*EXERCISE PROMPT:* Output the data word for word, starting at the line that contains "Where should I" and ending at the line that contains "[x=640, y=208]". Omit the pictures from your answer.

## start DATASET

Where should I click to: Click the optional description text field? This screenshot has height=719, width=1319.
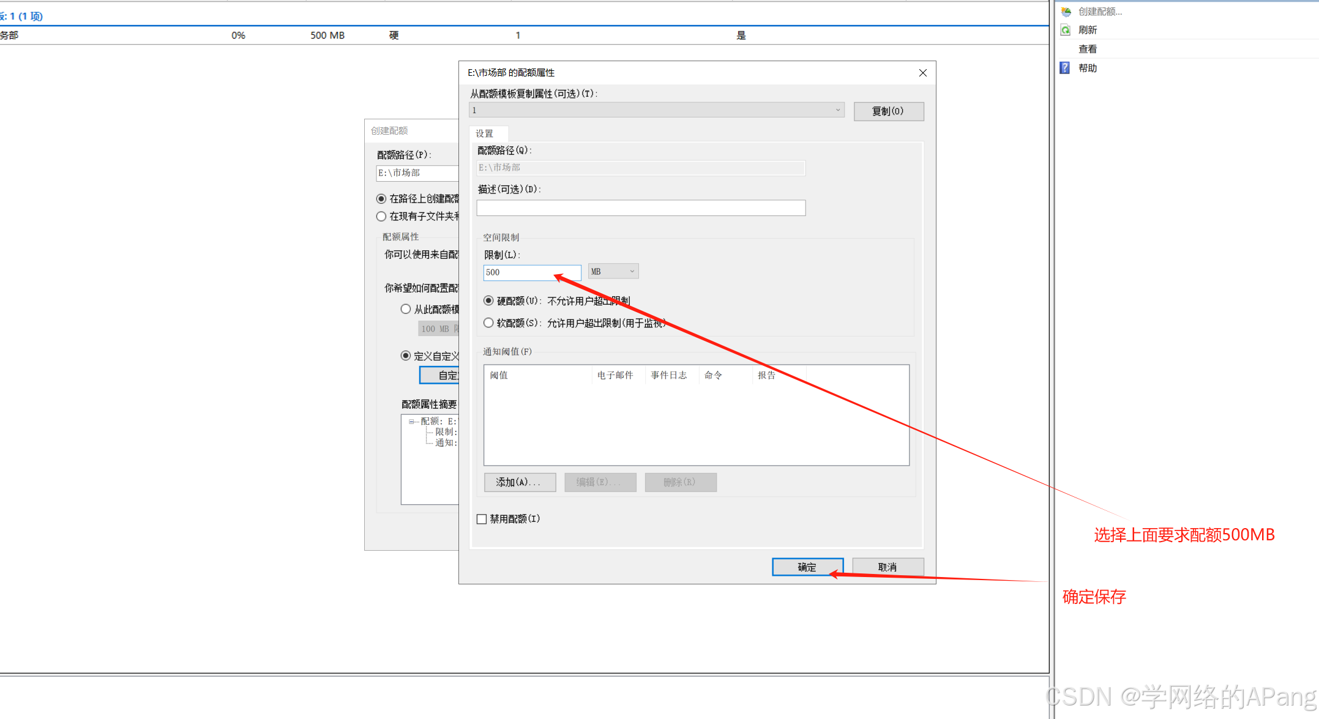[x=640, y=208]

## end DATASET
## start DATASET

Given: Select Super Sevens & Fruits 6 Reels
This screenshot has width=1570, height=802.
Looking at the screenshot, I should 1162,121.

## end DATASET

*WRITTEN RESPONSE:*
Where should I click to: Click the optional description text field? This screenshot has height=719, width=1319.
[x=640, y=208]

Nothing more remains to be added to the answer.